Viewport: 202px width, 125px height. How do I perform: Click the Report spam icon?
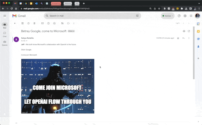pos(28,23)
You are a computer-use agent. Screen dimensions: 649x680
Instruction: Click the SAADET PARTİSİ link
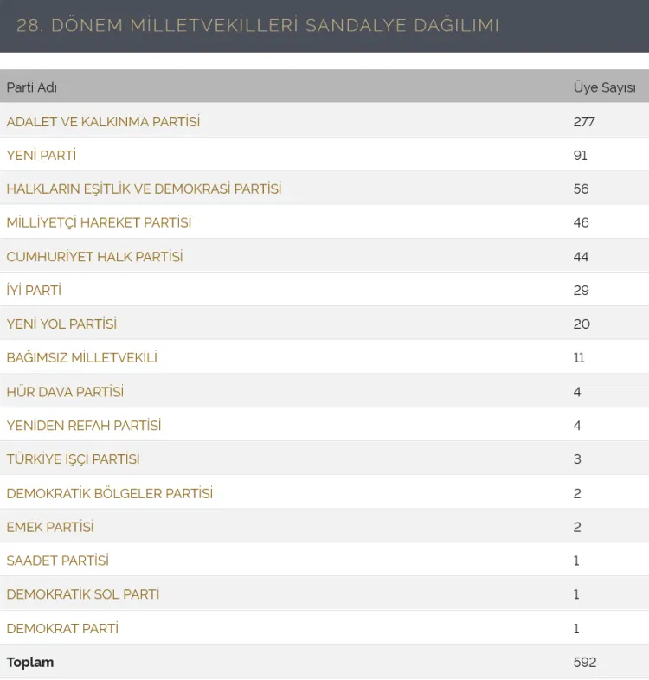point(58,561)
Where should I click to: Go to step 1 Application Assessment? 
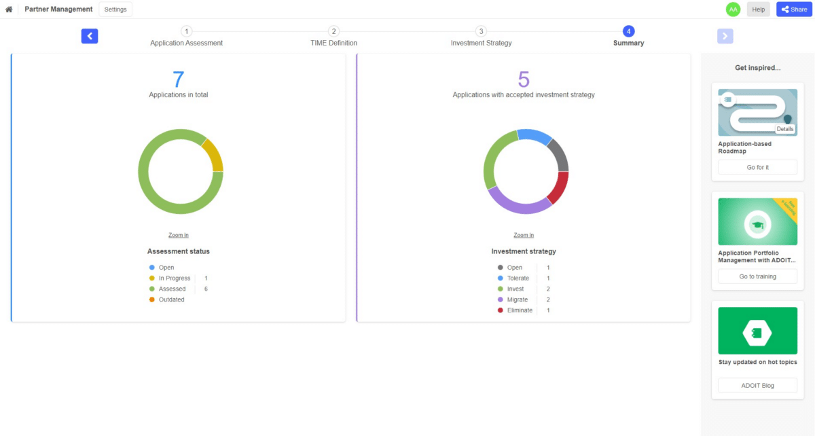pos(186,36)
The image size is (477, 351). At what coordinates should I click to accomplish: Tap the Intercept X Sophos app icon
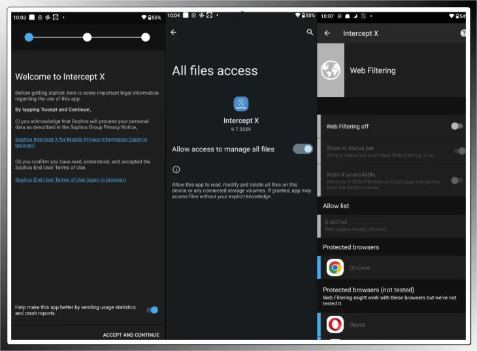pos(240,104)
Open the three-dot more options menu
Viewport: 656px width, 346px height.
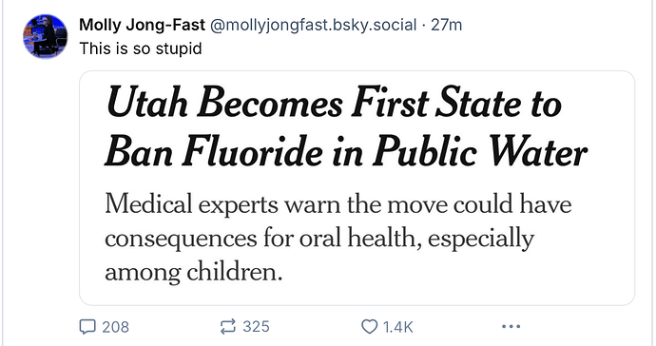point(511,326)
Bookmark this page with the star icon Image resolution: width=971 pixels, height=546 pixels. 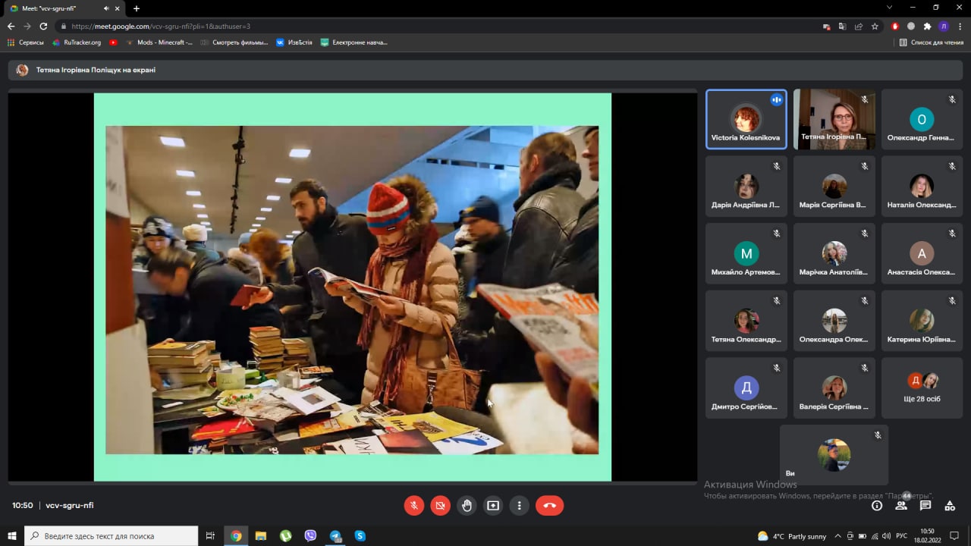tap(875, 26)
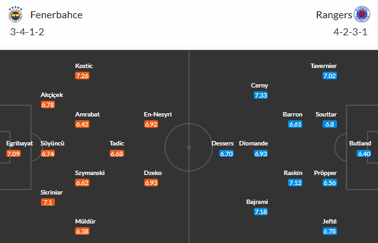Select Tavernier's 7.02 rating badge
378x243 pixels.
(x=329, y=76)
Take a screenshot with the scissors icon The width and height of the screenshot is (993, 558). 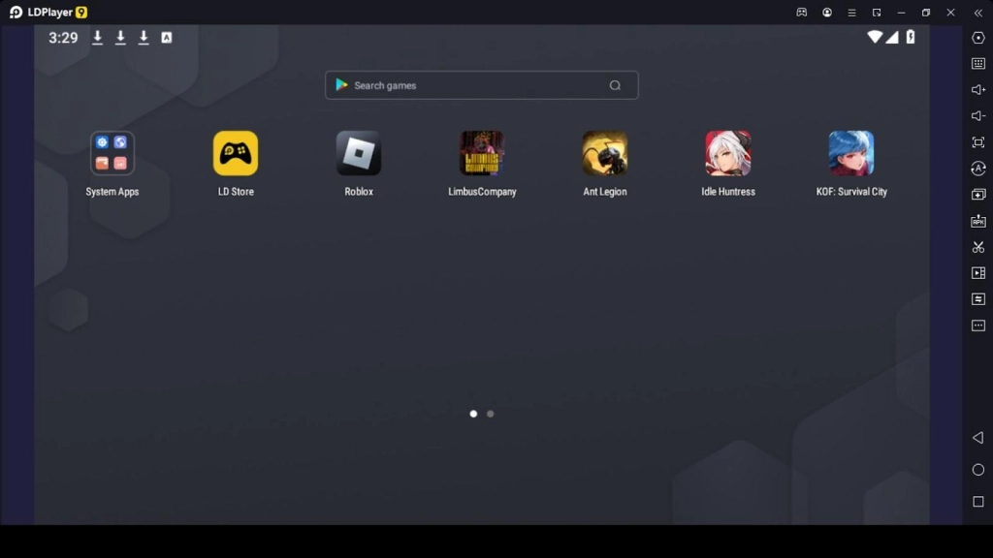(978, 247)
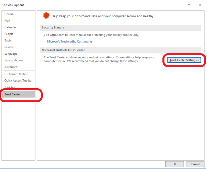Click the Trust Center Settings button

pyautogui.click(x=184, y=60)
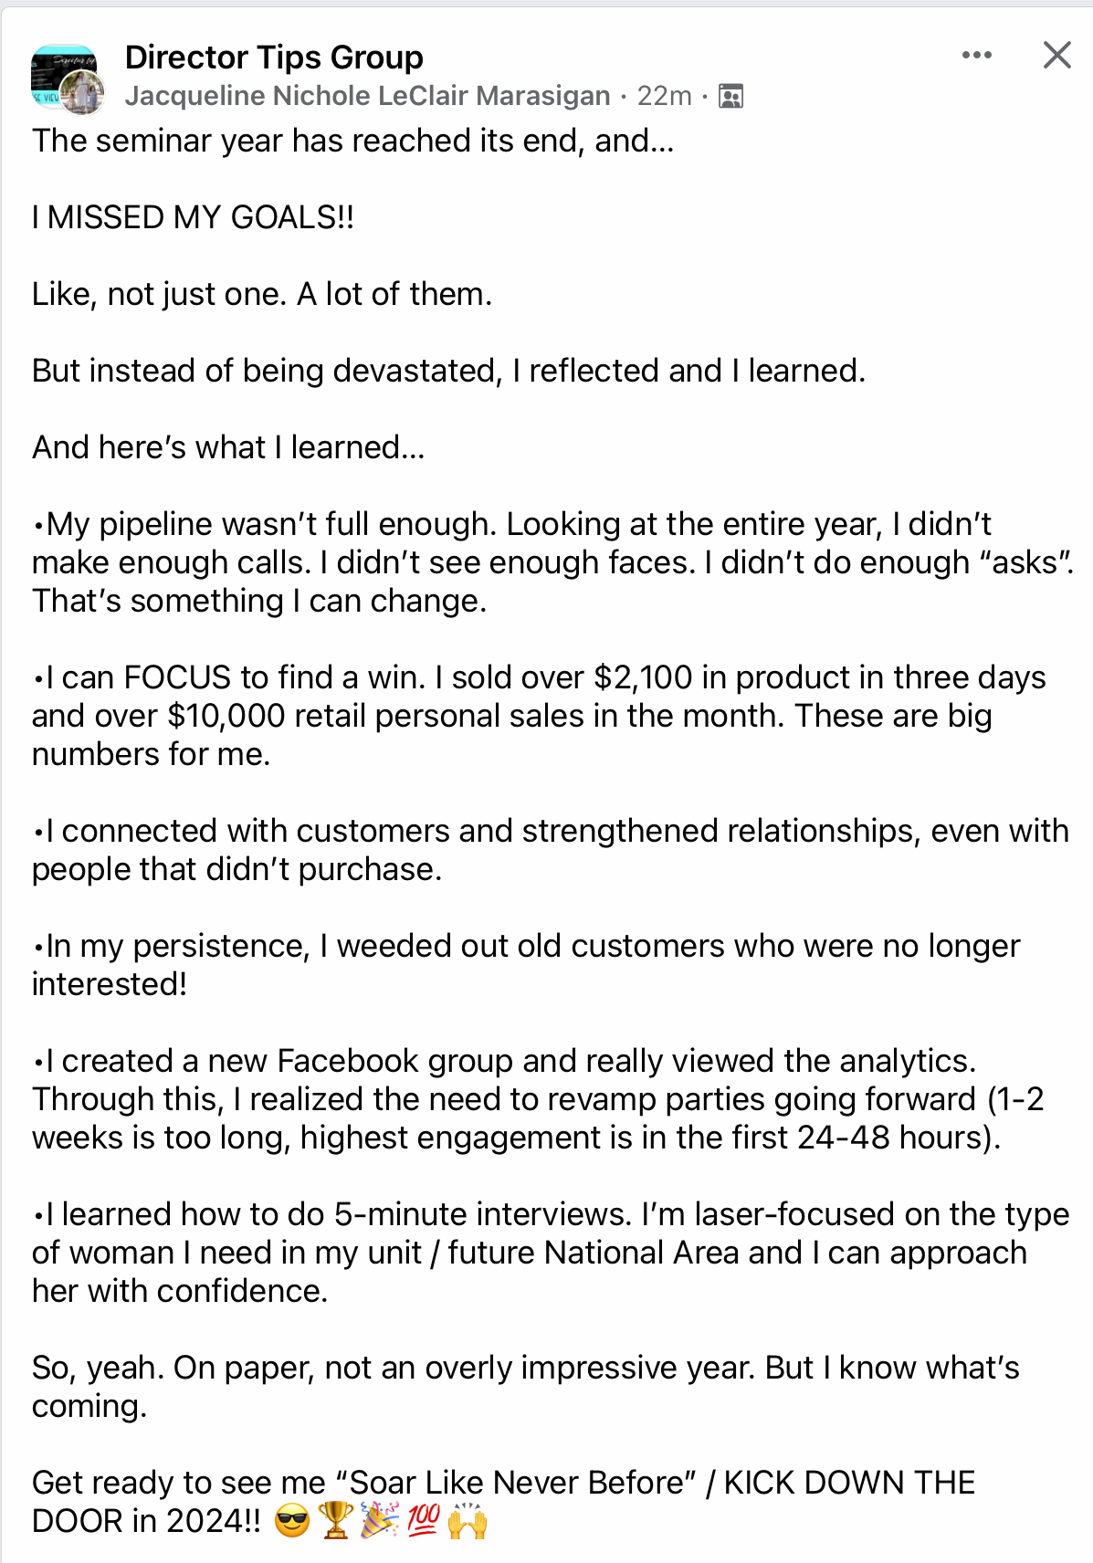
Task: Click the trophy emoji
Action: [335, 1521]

━━━━━━━━━━

Pictures stay out. Transcribe the lines from the start of the entries above through the line with "Open the three-dot more options menu", exactly.

Written solution
Viewport: 202px width, 125px height. How do I perform: Click the Report spam icon?
pos(28,23)
You are a computer-use agent. Screen dimensions: 649x680
Instruction: Click the SAADET PARTİSİ link
point(58,561)
Where should I click to: Go to step 1 Application Assessment? 
pos(186,36)
The image size is (477, 351). At what coordinates should I click to accomplish: Tap the Intercept X Sophos app icon
pos(240,104)
Open the three-dot more options menu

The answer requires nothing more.